Given problem 1:
Answer these questions from the saliency-model passage:
(a) How many still frames were extracted from the occluded-rod display?
(b) To what size was each saliency map downscaled before simulating gaze data?
(c) How many feature maps in total were computed for each still-frame image?
Given problem 2: Copy the saliency-model passage from "Feature maps. Each" to "each still-frame image." word for word.
Given problem 3: Continue the saliency-model passage after its last sentence.

Text segment:
=====

The saliency model was designed to simulate the gaze patterns of an artificial observer whose fixations and gaze shifts are determined by image salience, that is, by bottom-up visual features such as motion and light/dark contrast. In particular, the 117 still frames extracted from the occluded-rod display were transformed into a set of corresponding saliency maps by first creating four feature maps (tuned to motion, oriented edges, luminance, and color contrast, respectively) from each still-frame image, and then summing the feature maps into a saliency map. The sequence of 117 saliency maps was then used to generate a series of simulated fixations. We describe each of these processing steps in detail below.
Feature maps. Each of the still-frame images was passed through a bank of image filters, resulting in four sets of feature maps: one motion map (i.e., using frame-differencing between consecutive frames), four oriented edge maps (i.e., tuned to 0°, 45°, 90°, and 135°), one luminance map, and two color-contrast maps (i.e., red–green and blue–yellow color-opponency maps). In addition, this process was performed over three spatial scales (i.e., to capture the presence of the corresponding features at high, medium, and low spatial frequencies), by successively blurring the original image and then repeating the filtering process [for detailed descriptions of the algorithms used for each filter type, refer to Itti et al. (1998) and Itti and Koch (2000)]. As a result, 24 total feature maps were computed for each still-frame image.
Saliency maps. Each saliency map was produced by first normalizing the corresponding feature maps (i.e., by scaling the values on each map between 0 and 1), and summing the 24 maps together. For the next step (simulating gaze data), each saliency map was then downscaled to 40 × 30. These resulting saliency maps were then normalized, by dividing each map by the average of the highest 100 saliency values from that map. Figure 2 illustrates a still-frame image from the occluded-rod display on the left, and the corresponding saliency map on the right.
FIGURE 2. Illustration of one of the still-frame images from the occluded-rod display (A), and the corresponding saliency map (B).

=====

Source excerpt:
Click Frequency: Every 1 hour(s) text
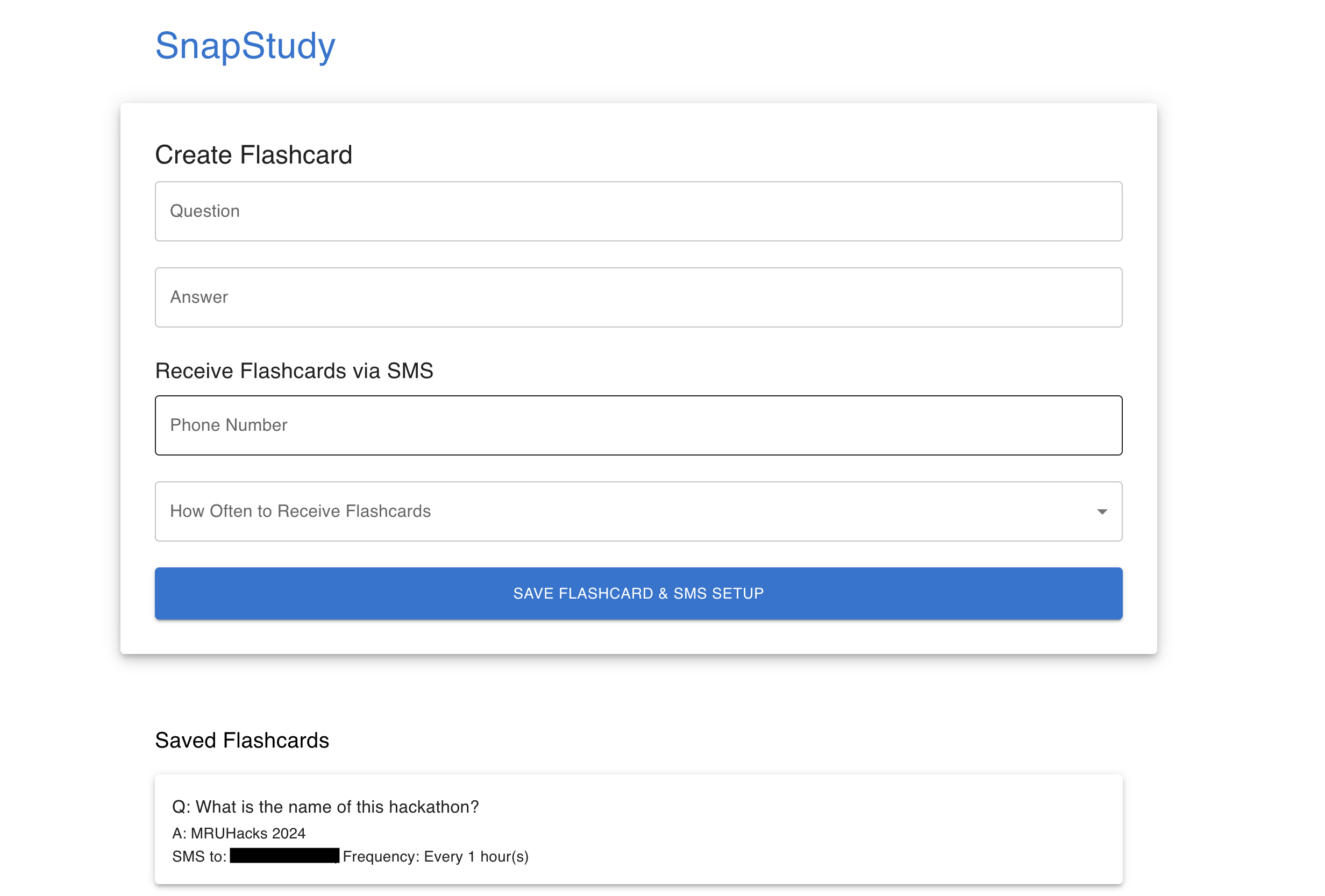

=====

Answer 1:
(a) 117
(b) 40 × 30
(c) 24

Answer 2:
Feature maps. Each of the still-frame images was passed through a bank of image filters, resulting in four sets of feature maps: one motion map (i.e., using frame-differencing between consecutive frames), four oriented edge maps (i.e., tuned to 0°, 45°, 90°, and 135°), one luminance map, and two color-contrast maps (i.e., red–green and blue–yellow color-opponency maps). In addition, this process was performed over three spatial scales (i.e., to capture the presence of the corresponding features at high, medium, and low spatial frequencies), by successively blurring the original image and then repeating the filtering process [for detailed descriptions of the algorithms used for each filter type, refer to Itti et al. (1998) and Itti and Koch (2000)]. As a result, 24 total feature maps were computed for each still-frame image.

Answer 3:
Simulated gaze data. Next, 12 sets of simulated gaze sequences were produced with the image-saliency model. Each set was yoked to the gaze data from a specific infant, and in particular, four dimensions of the infant and artificial-observer gaze sequences were equated: (1) the location (i.e., gaze point) of the first fixation, (2) the total number of fixations, (3) the duration of each fixation (i.e., dwell-time), and (4) the distance traveled between each successive fixation (i.e., gaze-shift distance).
At the start of the simulated trial, the image-saliency model’s initial gaze point was set equal to the location of the infant’s first fixation. The model’s gaze point was then held at this location for the same duration as the infant’s. For example, if the infant’s initial fixation was 375 ms, the model’s gaze point remained at the same location for 11 frames (i.e., 375 ms ÷ 33 ms/frame = 11 frames). In a comparable manner, each gaze shift produced by the image-saliency model was therefore synchronized with the timing of the corresponding infant’s gaze shift.
Subsequent fixation locations were selected by the image-saliency model by iteratively updating a fixation map for the duration of the fixation. The fixation map represents the difference between the cumulative saliency map (i.e., the sum of the saliency maps that span the current fixation) and a decaying inhibition map (see below). Note that the inhibition map served as an analog for an inhibition-of-return (IOR) mechanism, which allowed the saliency model to release its gaze from the current location and shift it to other locations on the fixation map.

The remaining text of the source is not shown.